- **DIRECTIONS**
Should pictures appear among the records, leave them out, and copy exactly only the lines from the first through the one with "Screen dimensions: 977x1232", inclusive.

*****

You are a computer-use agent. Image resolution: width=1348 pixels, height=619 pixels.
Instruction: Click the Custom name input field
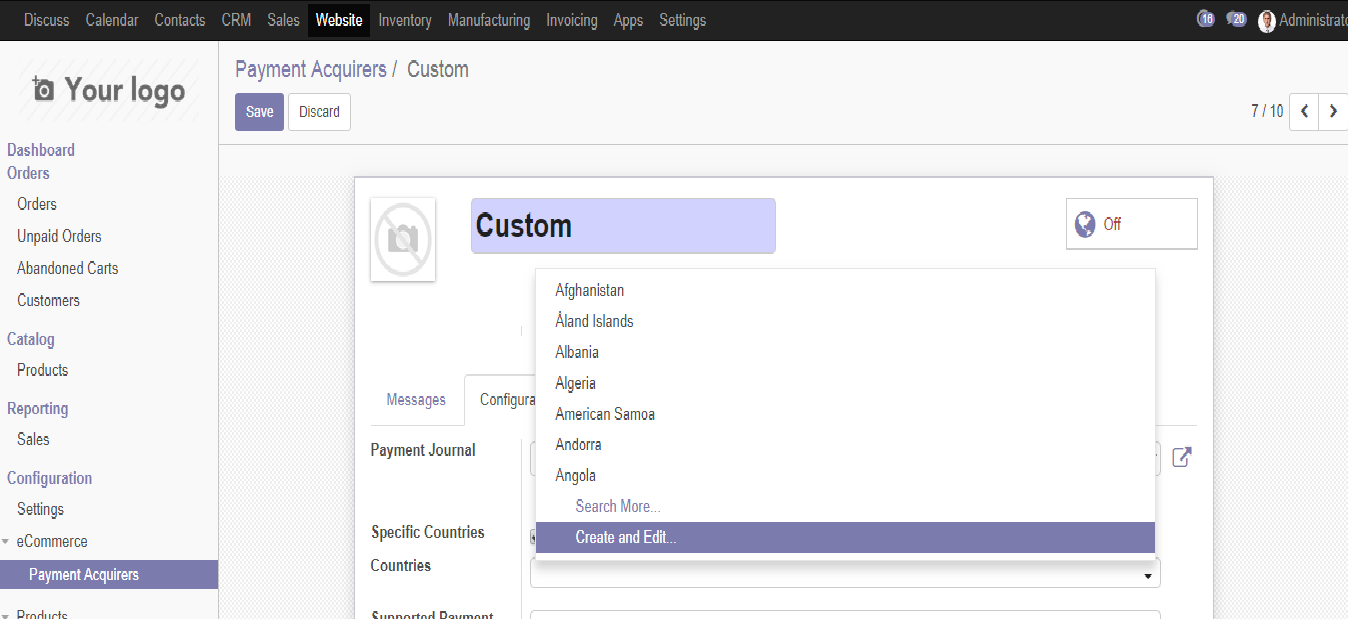[x=623, y=226]
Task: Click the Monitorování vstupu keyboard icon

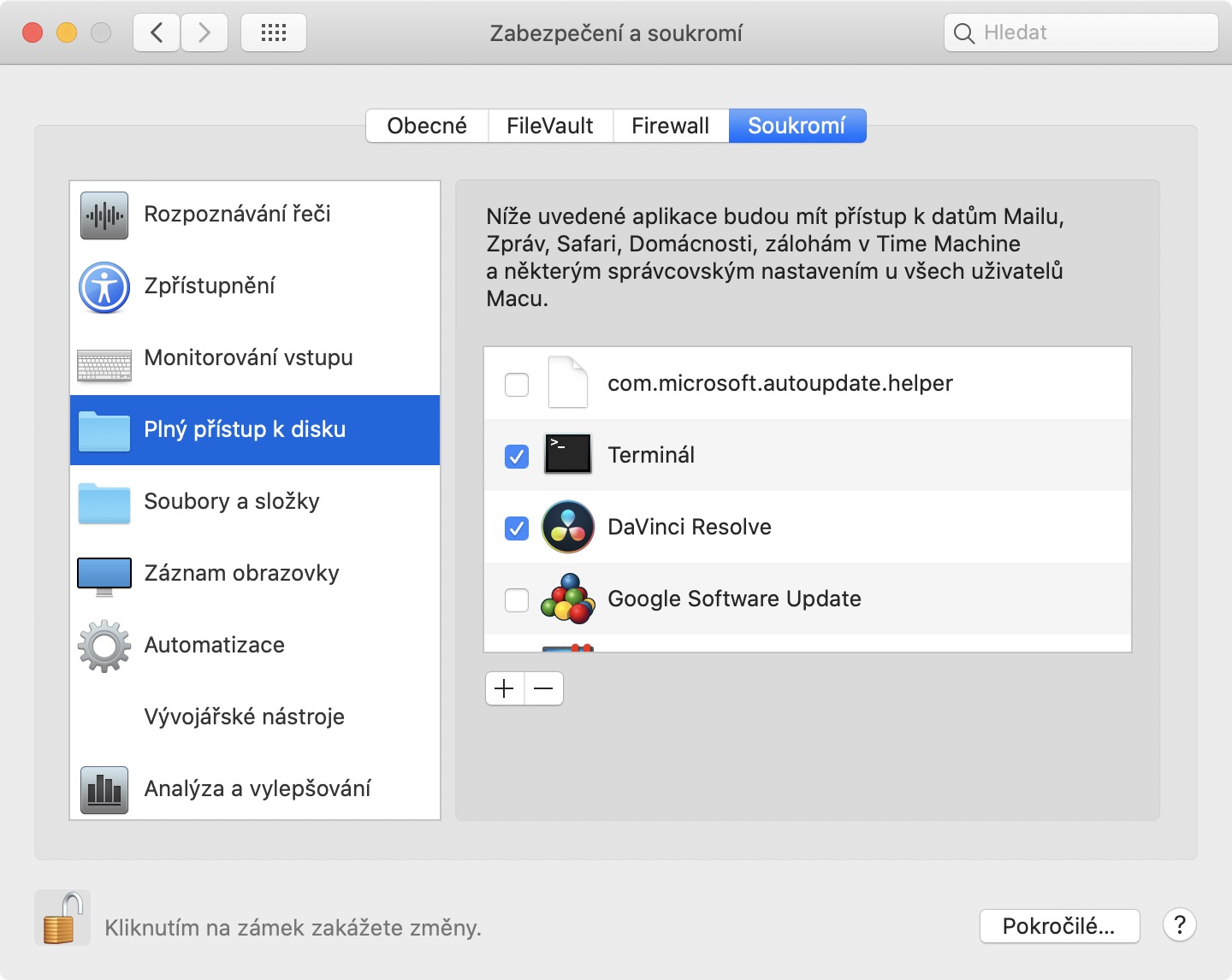Action: [104, 364]
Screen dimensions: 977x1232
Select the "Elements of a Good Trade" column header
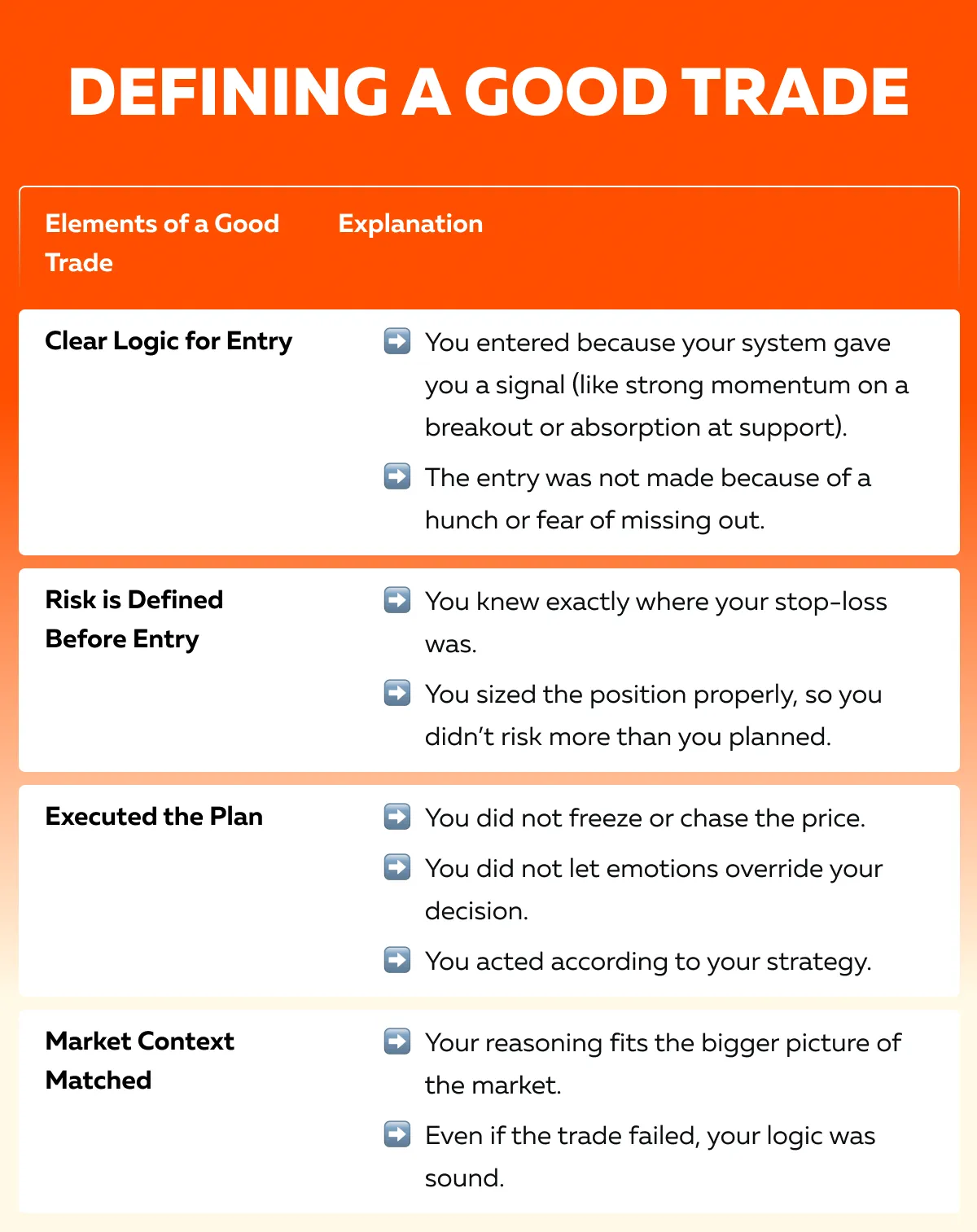(162, 243)
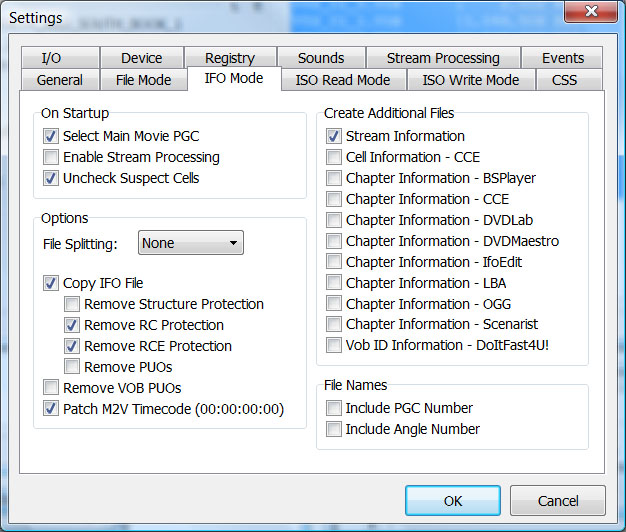Image resolution: width=626 pixels, height=532 pixels.
Task: Switch to the General tab
Action: coord(60,80)
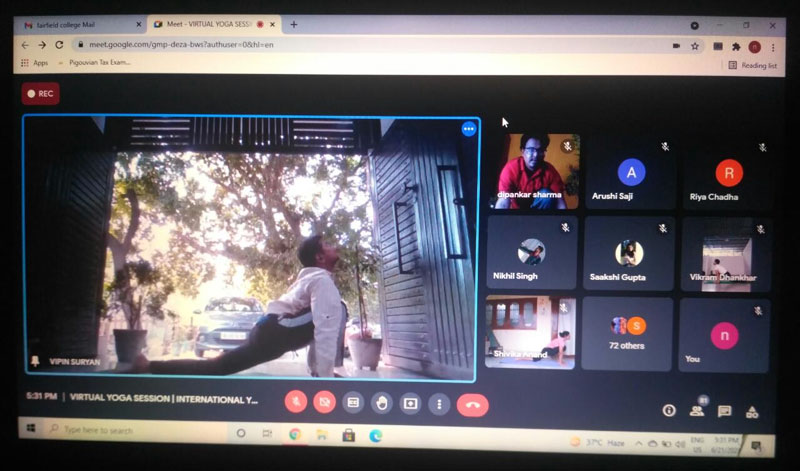This screenshot has width=800, height=471.
Task: Open a new browser tab
Action: coord(293,24)
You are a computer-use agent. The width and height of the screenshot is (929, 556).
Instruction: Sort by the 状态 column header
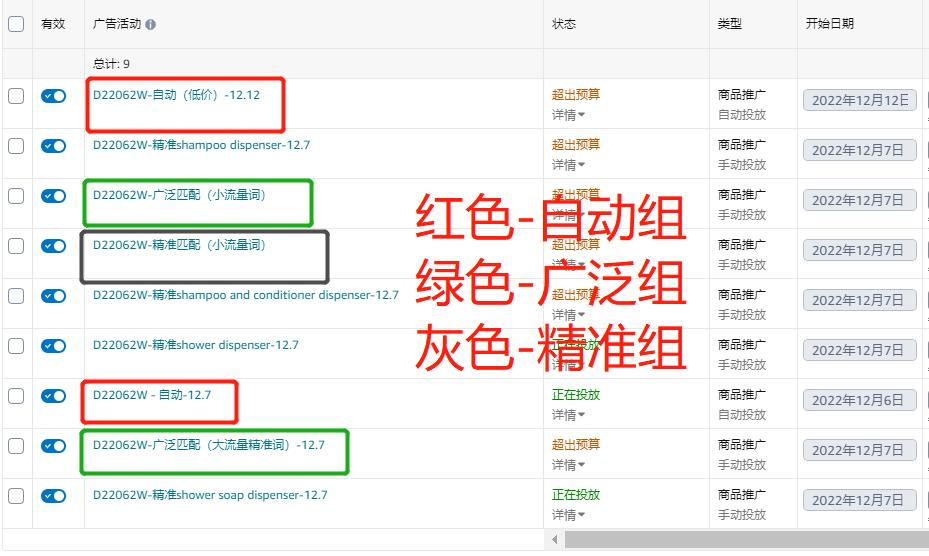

*****

- **RESPONSE AREA**
You are a computer-use agent. Image resolution: width=1348 pixels, height=619 pixels.
Instruction: Click the Custom name input field
[x=623, y=226]
Task: Click the Monitorování vstupu keyboard icon

Action: [104, 364]
Screen dimensions: 977x1232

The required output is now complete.